Getting Oriented in Otago, Invercargill, and Stewart Island
The region is bordered by the snowcapped Southern Alps to the west and a string of golden, albeit chilly, beaches to the east. The north is met by the wide Canterbury Plains and the south by the timeless Catlins region. The two major hubs of civilization in the "deep south" are both coastal cities: Dunedin to the east and Invercargill to the south. The Otago Peninsula stretches east from "Dunners" into the Pacific and is home to the Royal Albatross and yellow-eyed penguins. Take the winding coastal route south from Dunedin to explore the Catlins, where farms and forest meet the sea. Invercargill is flat and doesn't feel particularly coastal, as you can't see the sea from within the city. The southern port town of Bluff is the departure point for Stewart Island, across Foveaux Strait.

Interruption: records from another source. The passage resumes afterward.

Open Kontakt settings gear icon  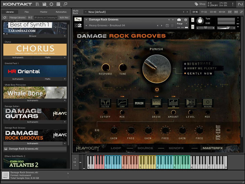[x=51, y=4]
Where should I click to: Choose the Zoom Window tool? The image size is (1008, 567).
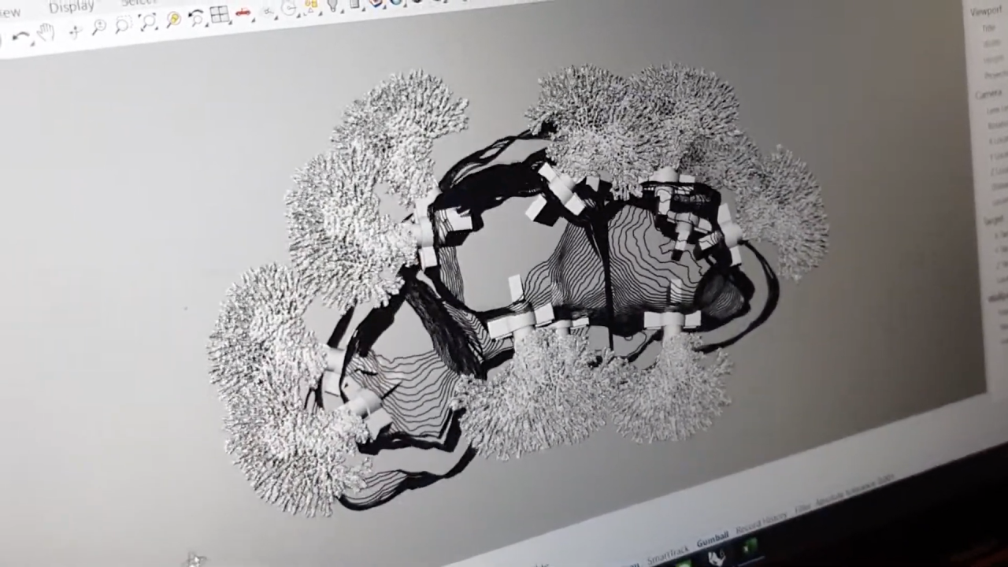pyautogui.click(x=123, y=24)
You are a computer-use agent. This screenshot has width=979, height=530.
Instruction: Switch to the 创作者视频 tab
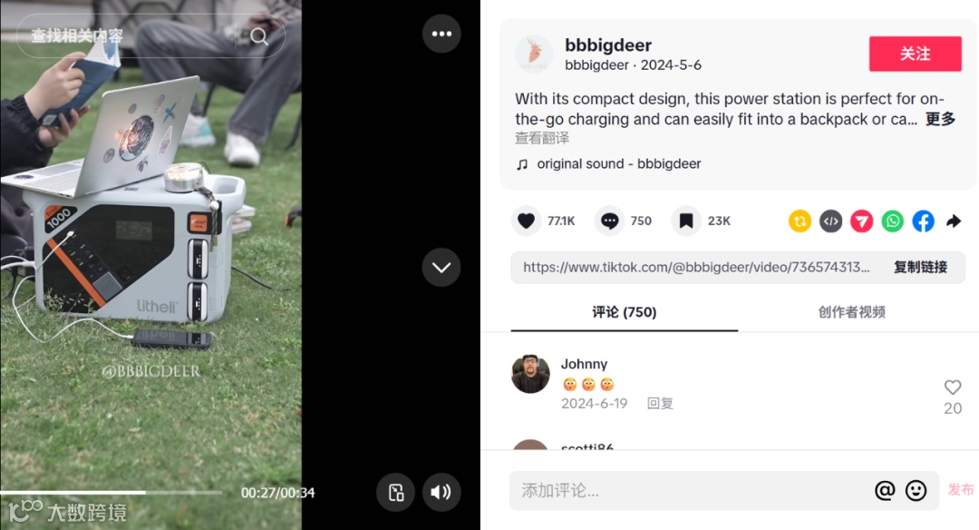(x=851, y=312)
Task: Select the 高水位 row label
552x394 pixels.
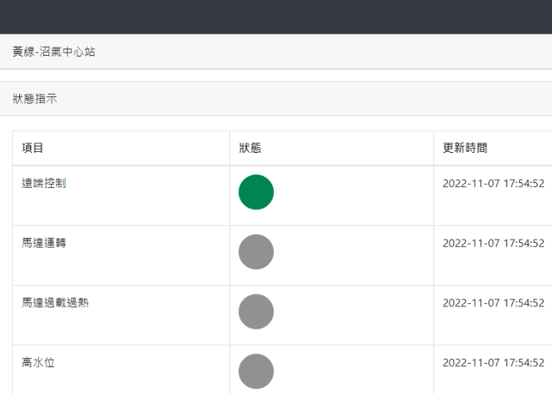Action: 38,363
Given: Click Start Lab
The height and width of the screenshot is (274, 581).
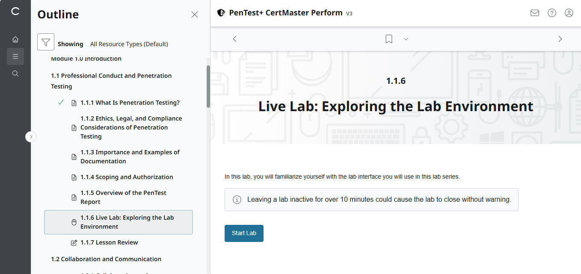Looking at the screenshot, I should click(244, 233).
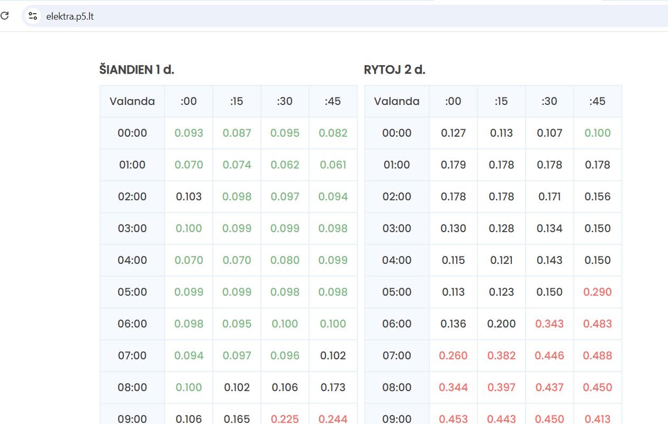Image resolution: width=668 pixels, height=424 pixels.
Task: Click the red 0.225 price cell
Action: [x=285, y=419]
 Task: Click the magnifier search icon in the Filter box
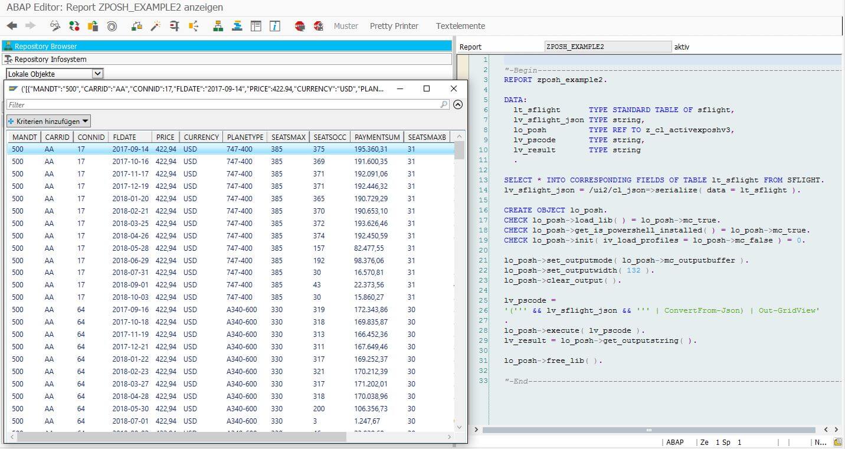[444, 104]
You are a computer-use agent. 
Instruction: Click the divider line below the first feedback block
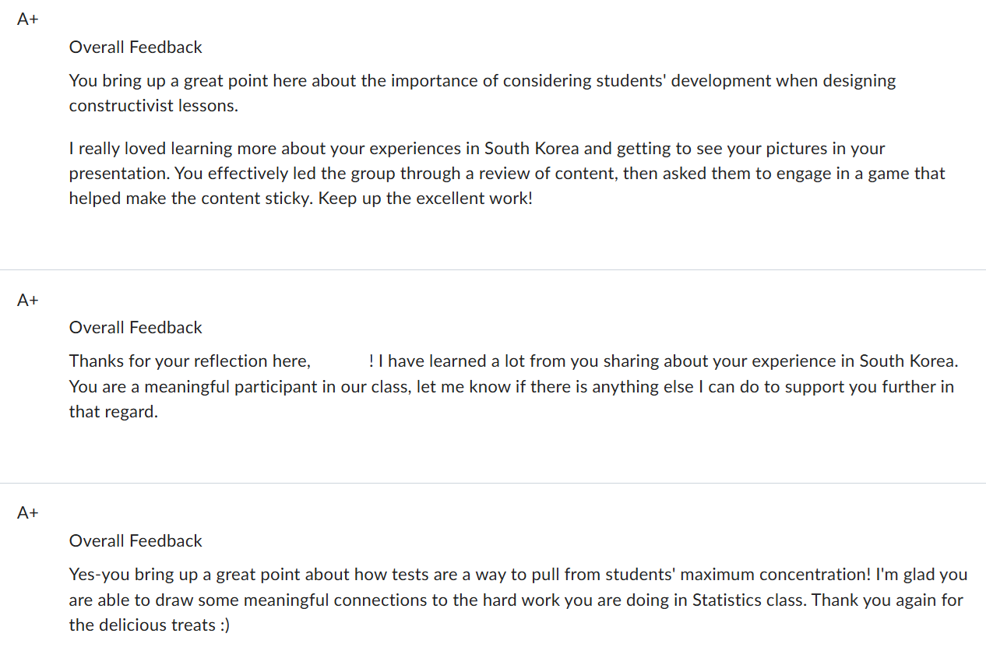[x=493, y=269]
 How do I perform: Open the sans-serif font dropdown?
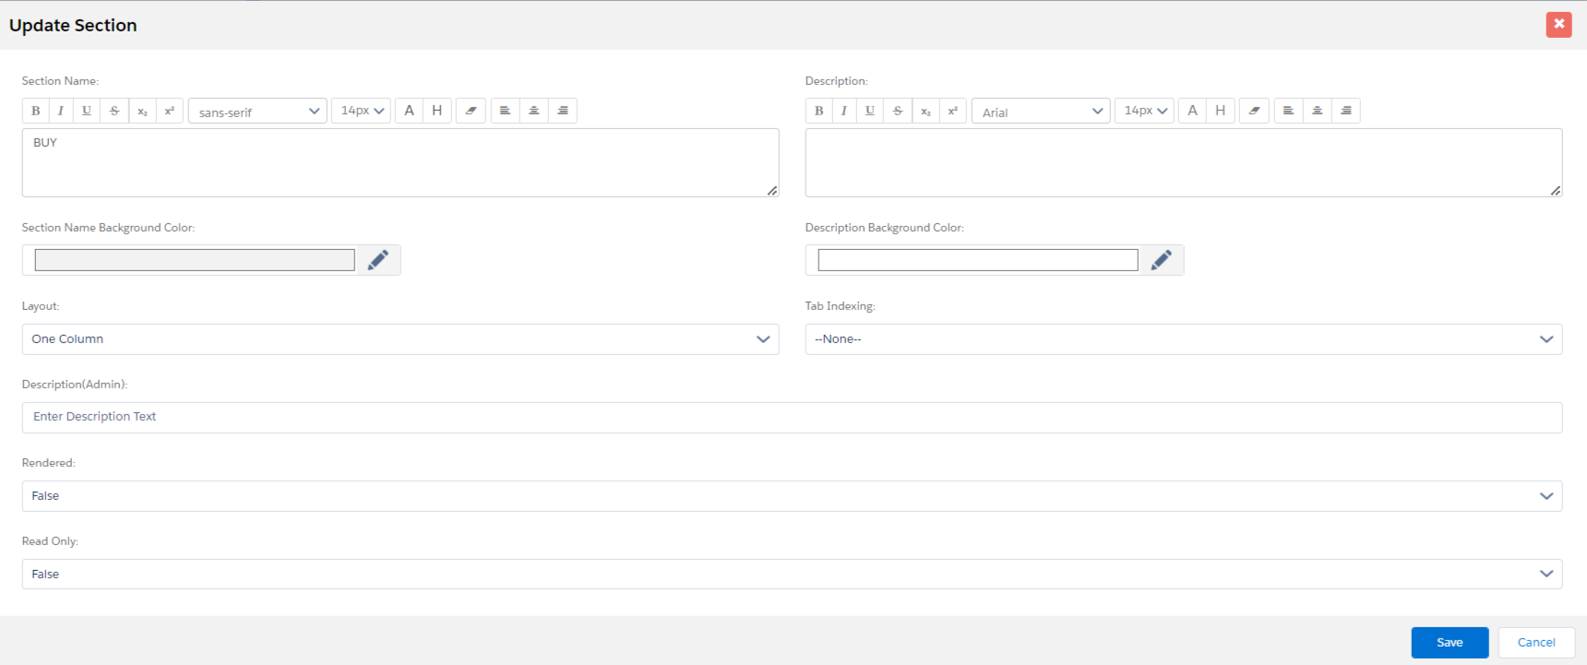pyautogui.click(x=257, y=112)
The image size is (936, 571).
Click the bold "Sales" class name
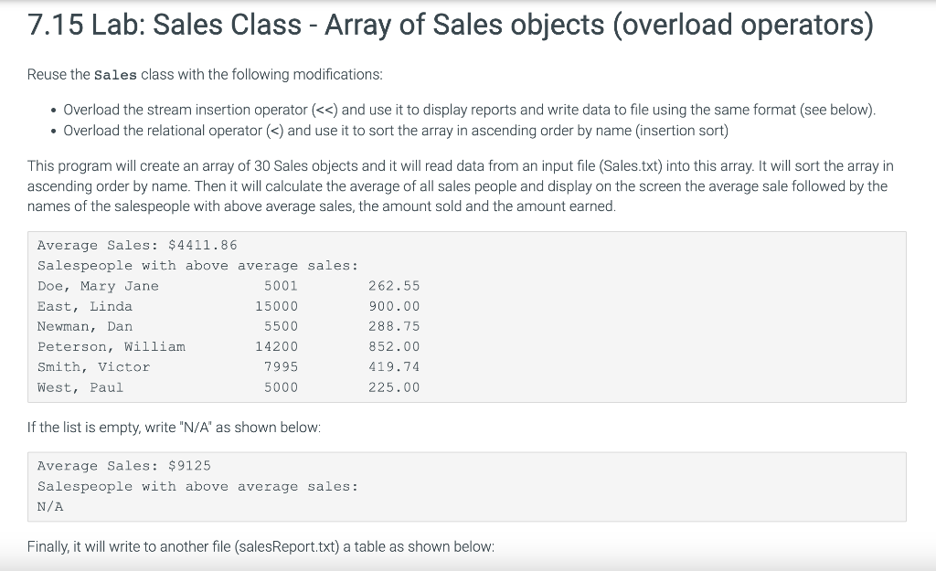coord(117,73)
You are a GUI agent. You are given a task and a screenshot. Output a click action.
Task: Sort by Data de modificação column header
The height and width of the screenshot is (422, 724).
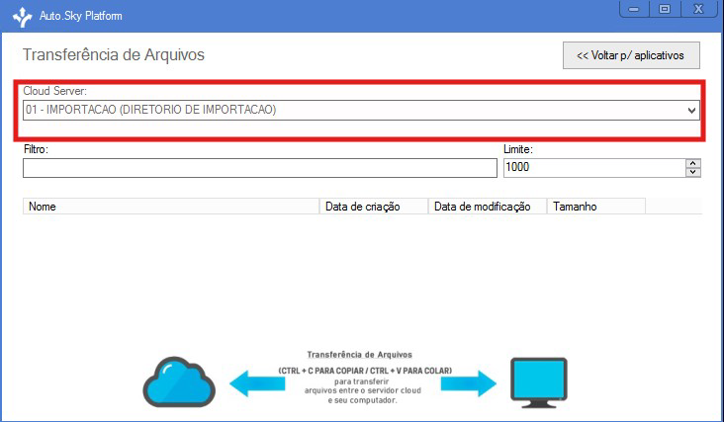pyautogui.click(x=487, y=207)
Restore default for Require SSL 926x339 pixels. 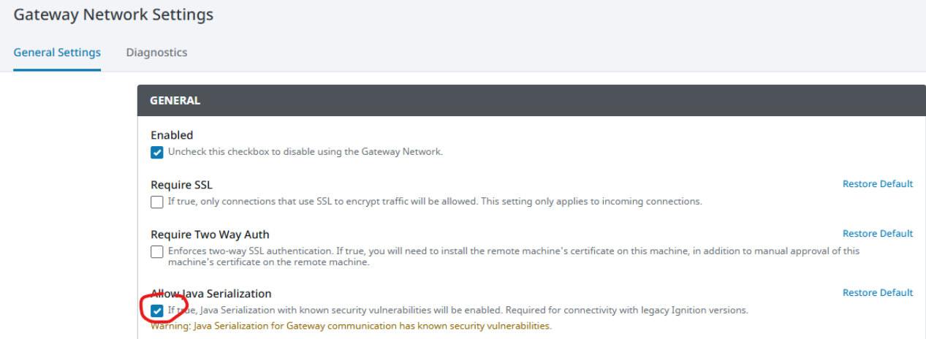pyautogui.click(x=877, y=184)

- Dunedin. A university town, Dunedin has the austerity that old stone academic buildings lend a city. At the same time, it has the fresh, creative brio of young academics (aka partying 20-year-olds). The backdrop is a busy port, clanging and squealing with massive international freighters, while across the harbor, albatross chicks learn to fly, and penguins waddle anxiously past sea lions.
- Invercargill. Cast your gaze upward! The architecture of Invercargill is a treat to behold. Due to its proximity to the sea, "Invers" has been called the "City of Water and Light." The wide flat roads of downtown and the enormous sweep of nearby Oreti Beach were perfect training grounds for homegrown hero Burt Munro (motorcycle land speed record holder).
- Stewart Island. If your hand represents the island, your pinky fingernail would be the amount that is actually inhabited. Roads link the main township of Oban at Halfmoon Bay, to the other "neighborhoods"—a few homes nestled around adjoining bays. Beaches are pristine; the sea is crystal green and bountiful. Flowers spill from grounded dories. Beyond town is wilderness teeming with wonderful birds.